Es copia y pega de otro foro abierto por Petermin.
Fanatismo en la Ciencia y Religión.
Habituarnos a ser incrédulos frente a las cosas que no podemos entender, es dañino, porque se nos cierran las puertas a infinidad de conocimientos sorprendentes.
Asi, nos convertimos en fanaticos irracionales, en retrasados, y al final es muy posible que quedemos en ridiculo ante el público cuando aquello que negábamos con furor llega a establecerse como verdad algun día.
Tal como ocurrió con un maestro de física que, a comienzos del siglo pasado, se atrevió a manifestar tajantemente ante sus alumnos: ¨Es imposible que un aparato más pesado que el aire pueda volar jamás¨.
Ni su nombre merece mencionarse, para no avergonzar el mundo de la ciencia y la tecnología.
Esa misma verguenza la sufrieron también aquellos médicos que en la Edad Media escribieron sendos libros en cuyas páginas negaban científicamente que la sangre circulaba alrededor del cuerpo por las venas. Ellos se propusieron desacreditar el acertado descubrimiento del español Miguel Servet. Hoy día nadie desea ni pronunciar los nombres de esos pseudo-médicos mentecatos, para no herir el honor de tantos galenos serios que existen.
También los franceses callan, avergonzados, el nombre del ¨sabio¨ que a finales del siglo 19, habiendo escuchado la voz que salía del fonógrafo recién inventado por Thomas Alva Edison, tuvo pues el descaro de manifestar que aquello era un fraude. Dijo: ¨Ninguna cajita puede emitir voces; ese señor norteamericano sólo quiere burlarse de nosotros¨.

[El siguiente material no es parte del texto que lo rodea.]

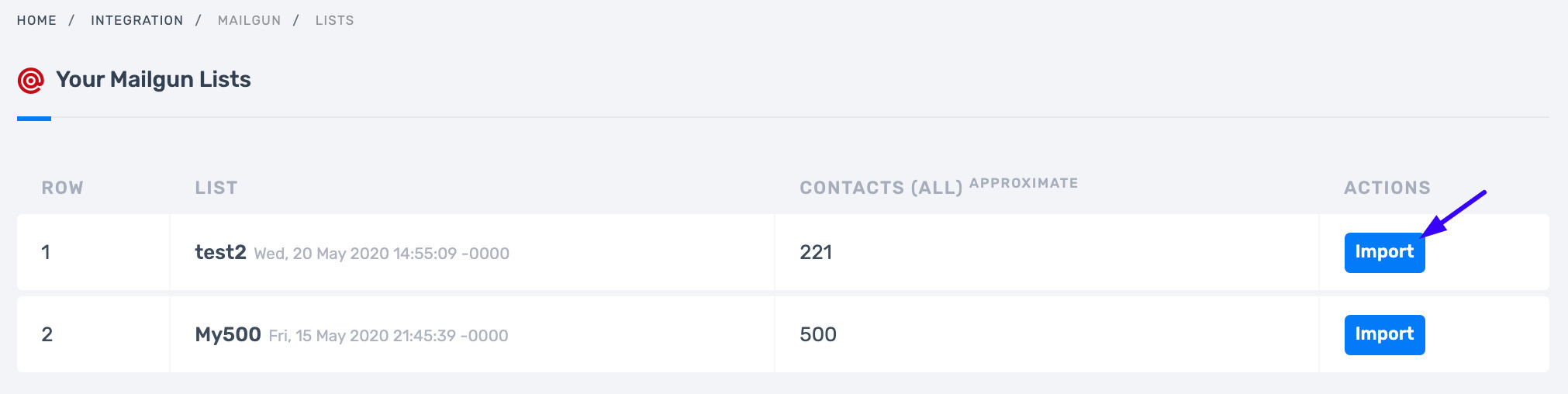Select the test2 list name

(x=220, y=252)
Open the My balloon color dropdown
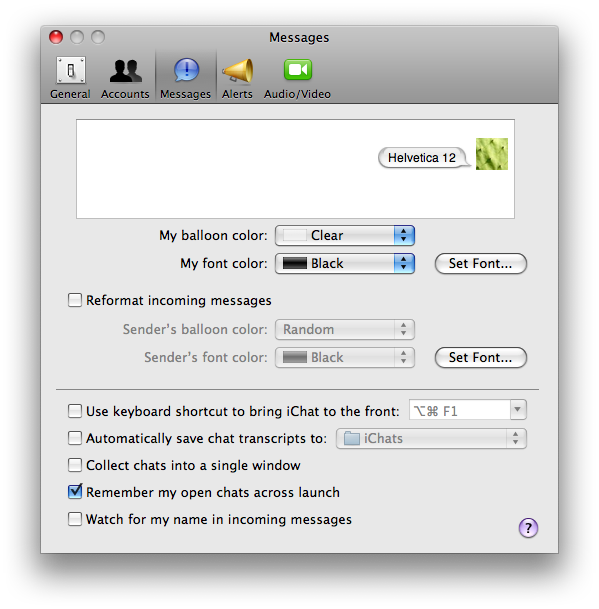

Anécdotas como estas, tristemente recordadas, las hallamos por montones en los libros de historia, y sirven para constatar, en conclusión, que el avance de la ciencia no solamente ha sido frenado y obstaculizado por religiosos fanáticos, sino además por otros mal llamados hombres de ciencia, exageradamente escépticos, dotados de mentalidades estrechas y poco evolucionados, que no aceptan ni entienden fácilmente las nuevas ideas y descubrimientos.
En consecuencia, esos retrógrados terminan oponiéndose a ese progreso que supuestamente defienden.
"El amor hace que todos espejos seamos, por eso más recibimos cuanto más damos".- Rahwananda.